Fastest way to find lines of a file from another l

2019-01-03 02:43发布

I have two files, file1.txt and file2.txt. file1.txt has about 14K lines and file2.txt has about 2 billions. file1.txt has a single field f1 per line while file2.txt has 3 fields, f1 through f3, delimited by |.

I want to find all lines from file2.txt where f1 of file1.txt matches f2 of file2.txt (or anywhere on the line if we don't want to spend extra time splitting the values of file2.txt).

file1.txt (about 14K lines, not sorted):

foo1
foo2
...
bar1
bar2
...

file2.txt (about 2 billion lines, not sorted):

date1|foo1|number1
date2|foo2|number2
...
date1|bar1|number1
date2|bar2|number2
...

Output expected:

date1|foo1|number1
date2|foo2|number2
...
date1|bar1|number1
date2|bar2|number2
...

Here is what I have tried and it seems to be taking several hours to run:

fgrep -F -f file1.txt file2.txt > file.matched

I wonder if there is a better and faster way of doing this operation with the common Unix commands or with a small script.

16条回答
贪生不怕死
2楼-- · 2019-01-03 03:44

Did you try Awk that could speed up things a bit:

awk 'FNR==NR{hash[$1]; next}{for (i in hash) if (match($0,i)) {print; break}}' file1.txt FS='|' file2.txt

(or) using index() function in Awk as suggested by comments from Benjamin W., below

awk 'FNR==NR{hash[$1]; next}{for (i in hash) if (index($0,i)) {print; break}}' file1.txt FS='|' file2.txt

(or) a more direct regex match as suggested by Ed Morton in comments,

awk 'FNR==NR{hash[$1]; next}{for (i in hash) if ($0~i) {print; break}}' file1.txt FS='|' file2.txt

is all you need. I'm guessing this will be faster but not exactly sure on files with million+ entries. Here the problem is with the possibility match in anywhere along the line. Had the same been in any particular column (e.g. say $2 alone), a faster approach could be

awk 'FNR==NR{hash[$1]; next}$2 in hash' file1.txt FS='|' file2.txt

Also you could speed-things up by playing with the locale set in your system. Paraphrasing from this wonderful Stéphane Chazelas's answer on the subject, you could speed up things pretty quickly by setting passing the locale LC_ALL=C to the command locally being run.
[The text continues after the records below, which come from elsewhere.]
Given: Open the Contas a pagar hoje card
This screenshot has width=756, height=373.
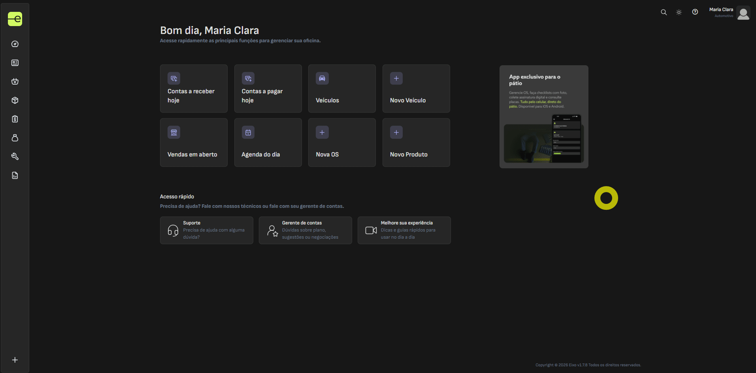Looking at the screenshot, I should [268, 89].
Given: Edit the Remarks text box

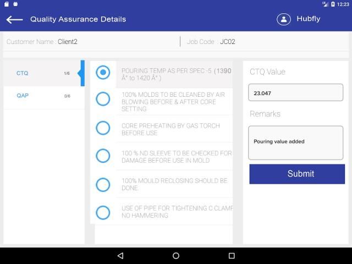Looking at the screenshot, I should (295, 142).
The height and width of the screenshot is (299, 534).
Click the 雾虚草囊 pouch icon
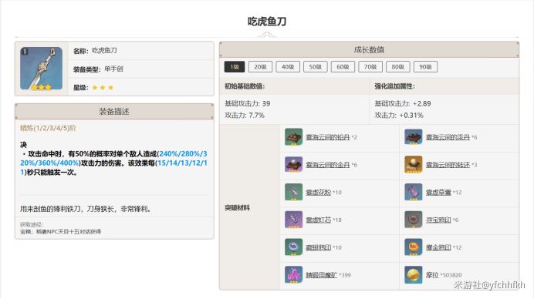click(414, 192)
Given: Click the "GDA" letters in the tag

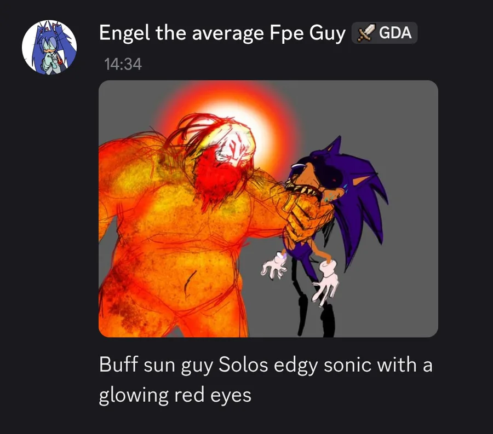Looking at the screenshot, I should [x=395, y=33].
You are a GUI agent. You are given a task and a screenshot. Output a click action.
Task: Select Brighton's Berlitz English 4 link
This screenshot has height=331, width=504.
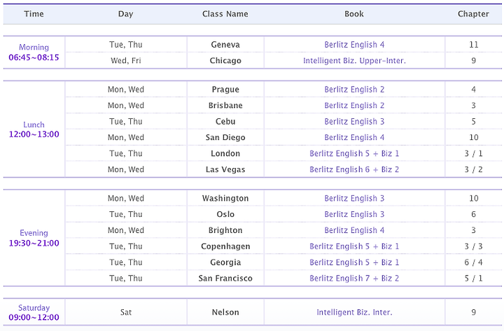pos(354,230)
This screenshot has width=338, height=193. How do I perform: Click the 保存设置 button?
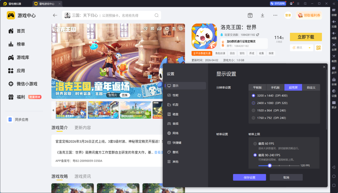click(x=249, y=177)
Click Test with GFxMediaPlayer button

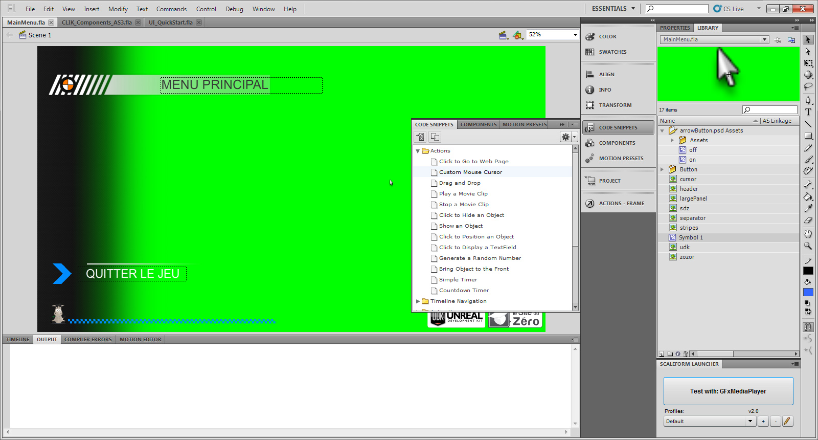[x=728, y=391]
On any GNU based system, the defaults for the locale

$ locale
LANG=en_US.UTF-8
LC_CTYPE="en_US.UTF-8"
LC_NUMERIC="en_US.UTF-8"
LC_TIME="en_US.UTF-8"
LC_COLLATE="en_US.UTF-8"
LC_MONETARY="en_US.UTF-8"
LC_MESSAGES="en_US.UTF-8"
LC_PAPER="en_US.UTF-8"
LC_NAME="en_US.UTF-8"
LC_ADDRESS="en_US.UTF-8"
LC_TELEPHONE="en_US.UTF-8"
LC_MEASUREMENT="en_US.UTF-8"
LC_IDENTIFICATION="en_US.UTF-8"
LC_ALL=

With one variable LC_ALL, you can set all LC_ type variables at once to a specified locale

$ LC_ALL=C locale
LANG=en_US.UTF-8
LC_CTYPE="C"
LC_NUMERIC="C"
LC_TIME="C"
LC_COLLATE="C"
LC_MONETARY="C"
LC_MESSAGES="C"
LC_PAPER="C"
LC_NAME="C"
LC_ADDRESS="C"
LC_TELEPHONE="C"
LC_MEASUREMENT="C"
LC_IDENTIFICATION="C"       
LC_ALL=C

So what does this impact?

Simply put, when using the locale C it will default to the server's base Unix/Linux language of ASCII. Basically when you grep something, by default your locale is going to be internationalized and set to UTF-8, which can represent every character in the Unicode character set to help display any of the world's writing systems, currently over more than 110,000 unique characters, whereas with ASCII each character is encoded in a single byte sequence and its character set comprises of no longer than 128 unique characters.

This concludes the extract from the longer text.